Pound to Rand Exchange Rate Hits 20.02 as Commodity-Linked Currencies Feel the Heat
The rand exchange rate complex has fallen against the euro, dollar and pound sterling following the emergence of fresh Chinese concerns.
As we have said recently, China remains the engine for movements in the South African rand and fellow commodity-linked currencies such as the Mexican peso and Australian dollar.
The outlook suggests more of the same, leading us to retain a bearish view on ZAR.
The 10% drop in the Chinese equity market over the past two days, reflecting growing concern over the economy, has started to spill into global markets.
“Rising risk aversion has hit commodities, with the coal price notably falling to a 12-year low and risks spilling into high-yield currencies such as the rand,” says John Cairns at Rand Merchant Bank in Johannesburg.
Cairns cautions that there is no need to panic though, Chinese equities are still well off on their July low and the authorities have again set the yuan central rate largely unchanged from yesterday.
ABN Amro Downgrade Outlook for Commodity-Linked Currencies
The outlook for emerging market countries is however negative – and we see this as having a direct impact on the South African rand.
ABN Amro have told clients in a new currency forecast note that they have downgraded their Asian currency profile by an additional 2-3%.
“Overall, we expect the Singapore dollar, Taiwan dollar and South Korean won to be more vulnerable to a weaker yuan, while the Indian rupee should be less impacted. We have added the Singapore dollar into our high conviction list as we expect a cumulative underperformance against the US dollar of around 8% by the end of 2016,” says Roy Teo, Senior FX Strategist at ABN Amro.
Teo was ranked by Bloomberg as the most accurate forecaster for Asian currencies for several quarters in 2014 and 2015.

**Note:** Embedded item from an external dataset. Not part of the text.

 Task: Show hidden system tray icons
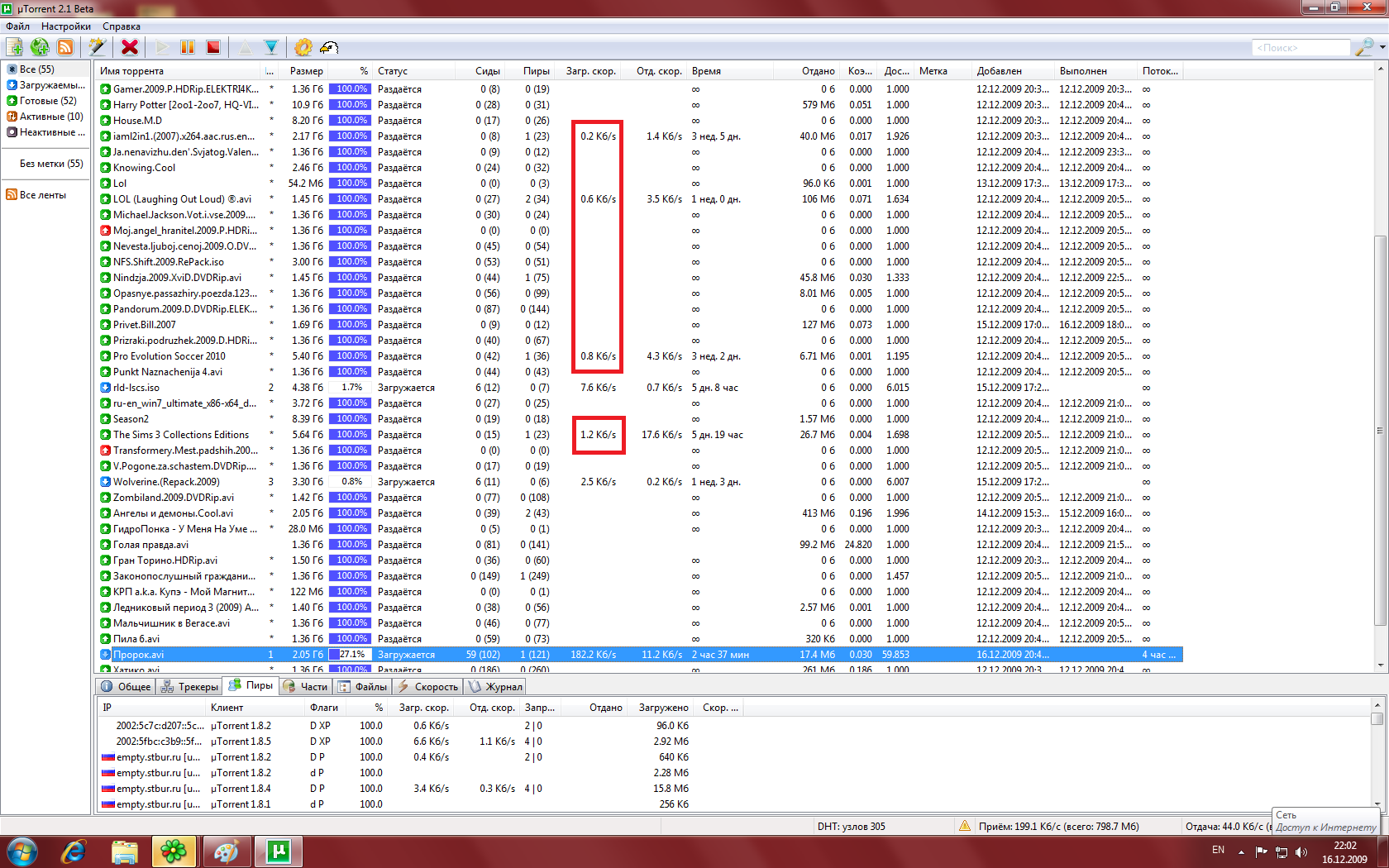[1241, 851]
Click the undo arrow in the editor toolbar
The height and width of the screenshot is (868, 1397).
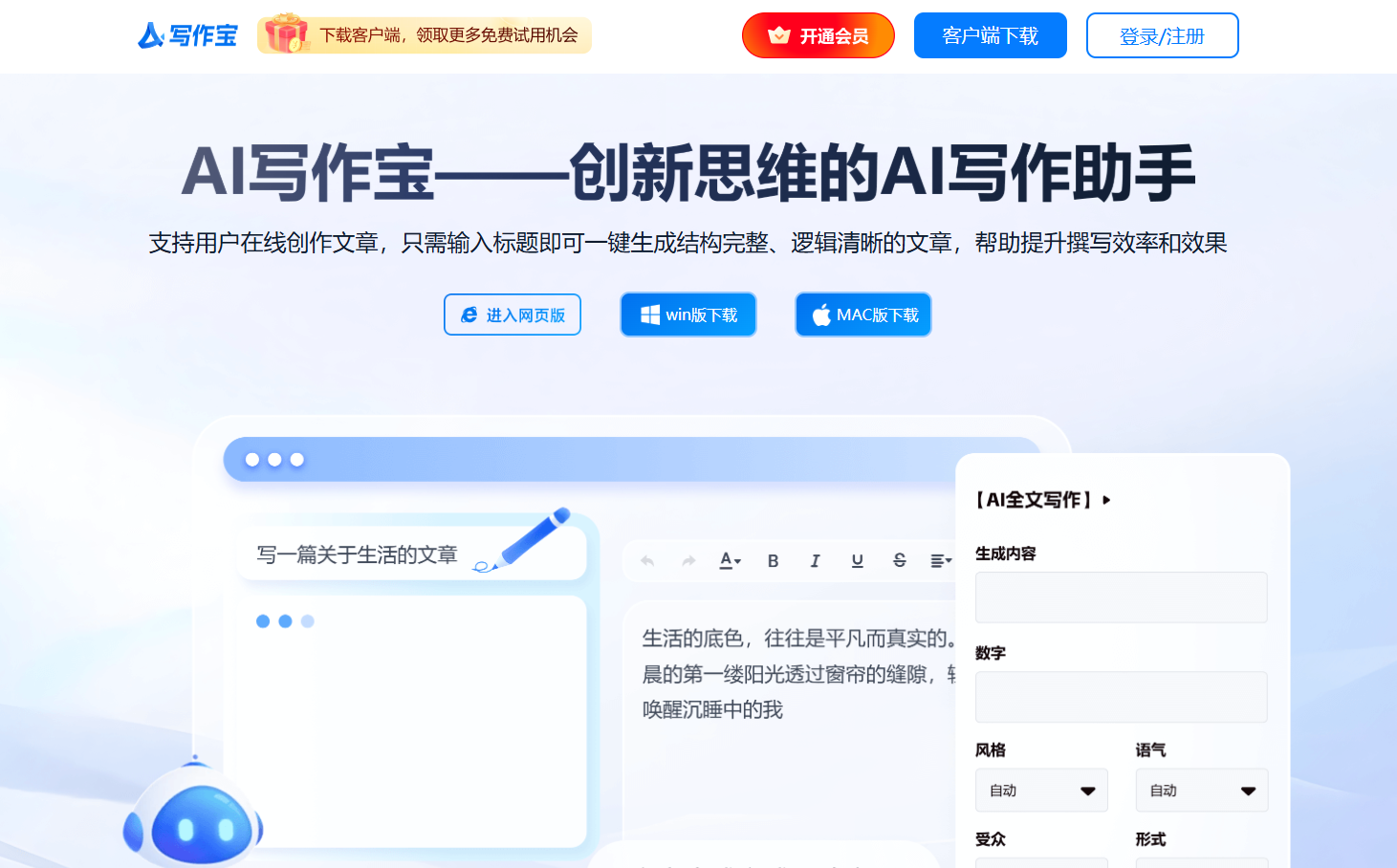click(646, 560)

This year the performance of emerging market (EM) currencies has gone from bad to worse.
What explains the fall and what happens next?

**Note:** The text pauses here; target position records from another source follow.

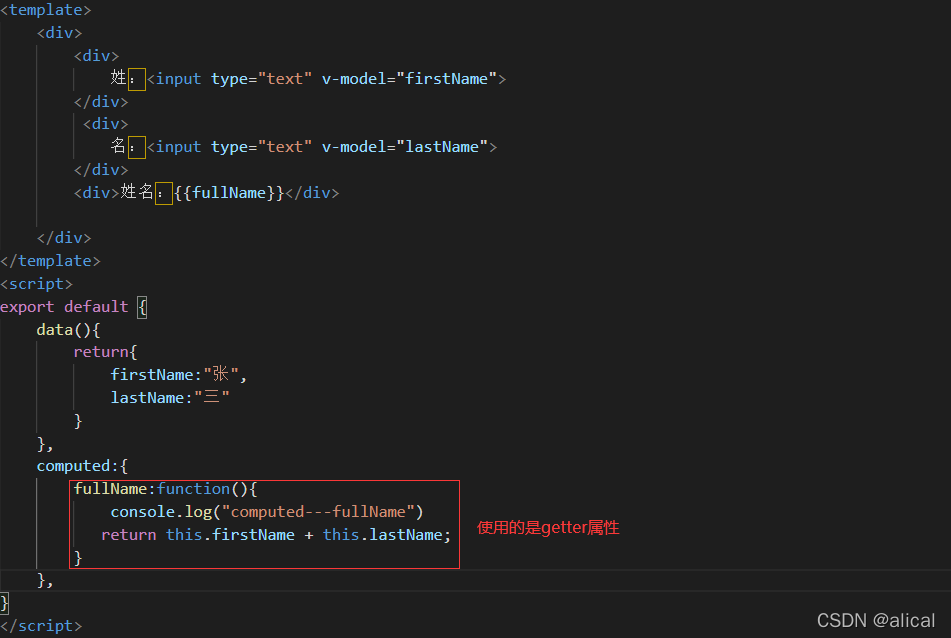Click the red getter属性 annotation text

548,528
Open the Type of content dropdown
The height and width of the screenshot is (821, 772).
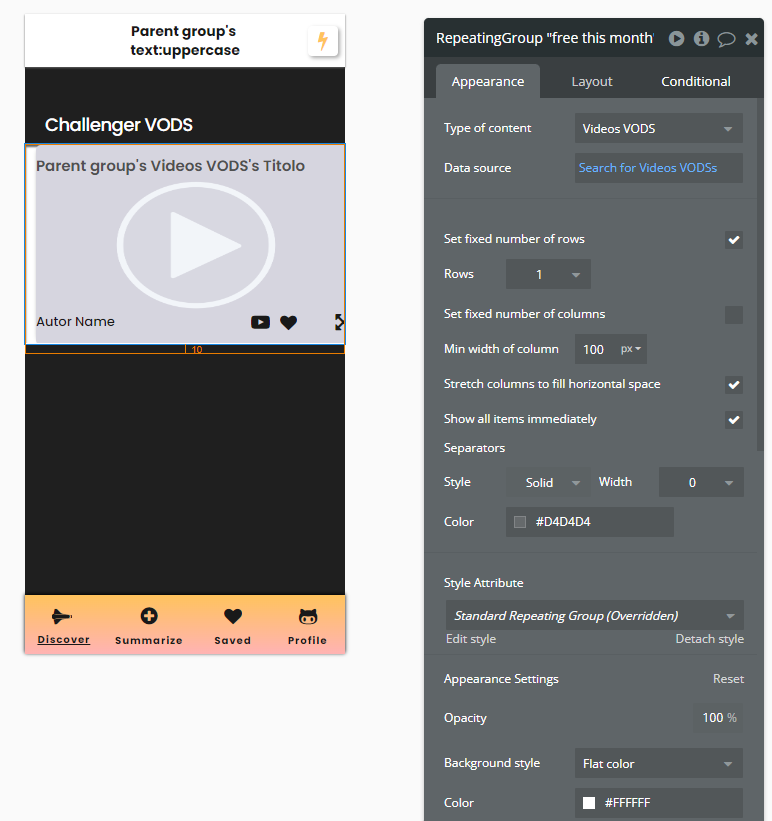click(658, 129)
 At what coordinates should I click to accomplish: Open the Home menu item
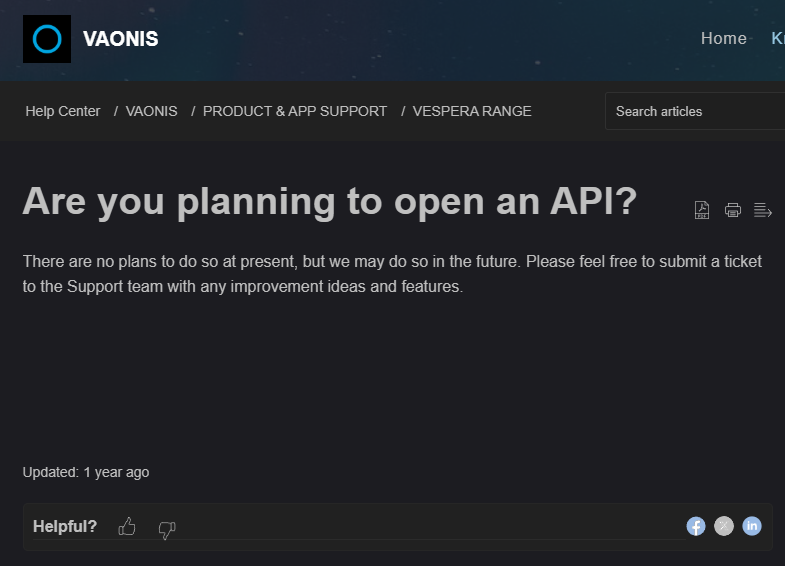(x=724, y=39)
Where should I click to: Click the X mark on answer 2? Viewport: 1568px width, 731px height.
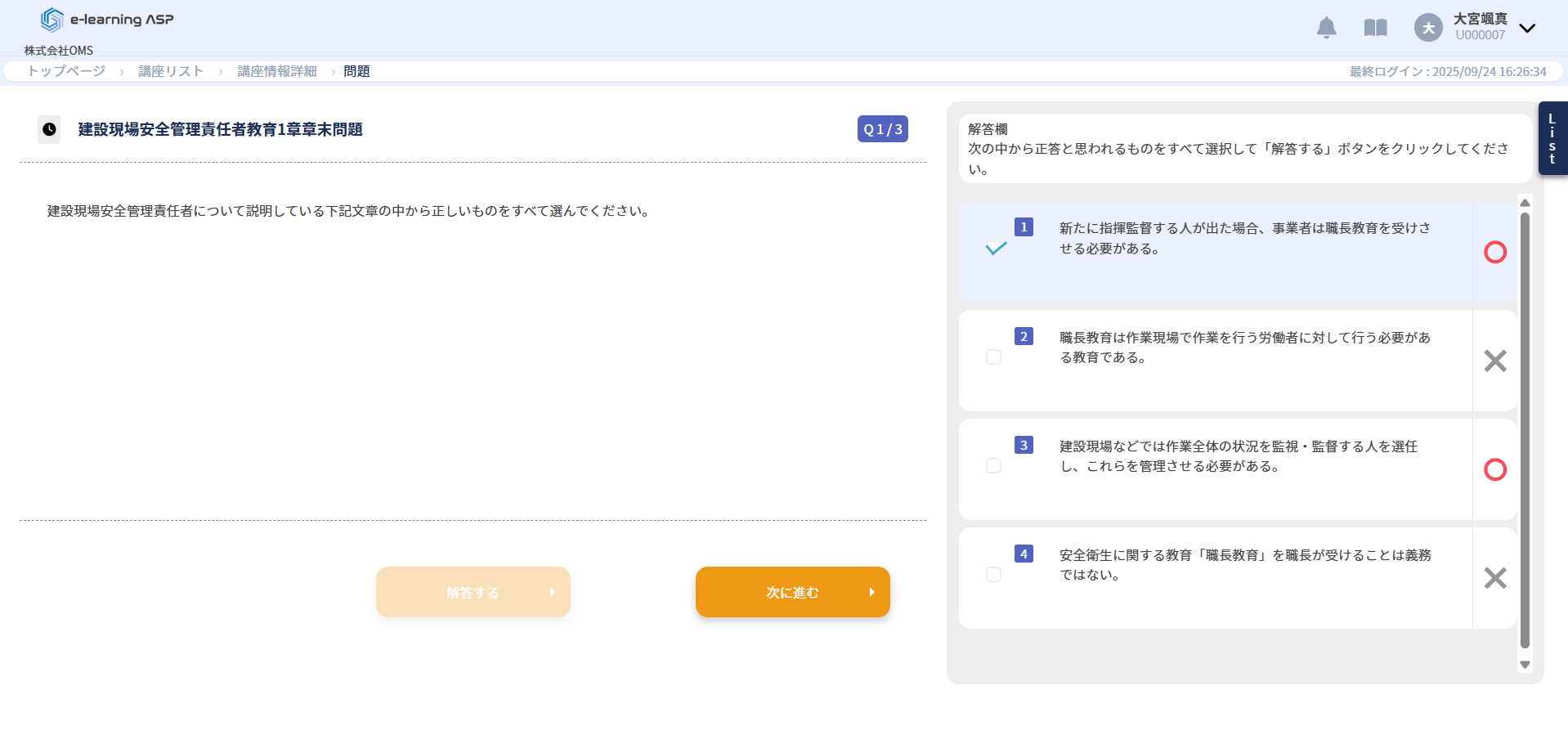point(1494,361)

One factor explaining the weakness is the substantial drop in commodity prices, which has hurt major commodity exporters (CRB has dropped by around 14% year-to-date).
Renewed weakness in oil prices driven by oversupply has weighed on the currencies of oil exporters such as the Russian ruble and the Mexican peso.
Furthermore, the change in FX policy in China has also unnerved EM currencies, especially currencies that export to or compete with China in terms of.
The Mexican peso and South African rand fall in this category.
Interest rate hike expectations in the United States and United Kingdom are forecast to underpin the pound and US dollar – we see the prospect of further gains in USD/ZAR and GBP/ZAR as being highly likely over coming months.
SA Inflation in Focus
Turning to the domestic agenda, headline CPI inflation is expected to have risen from 4.7% y/y to 5.0% in July, while core inflation should have eased from 5.5%.
There is downside risk to target inflation and we would not be surprised by a print below 5.0%.
"Given our view of sluggish underlying pricing pressures, we think there is only one more 25bp hike left in this cycle, to be administered in November of this year. As growth weakens and core inflation slows, the SARB will find it difficult to justify a steeper hiking cycle. Our forecast faces limited upside risk in the near term," says RMB's Cairns.
Without the help of higher interest rates the SA rand will likely struggle, particularly against the British pound and US dollar whom are facing upside pressures in the face of their own interest rate rises.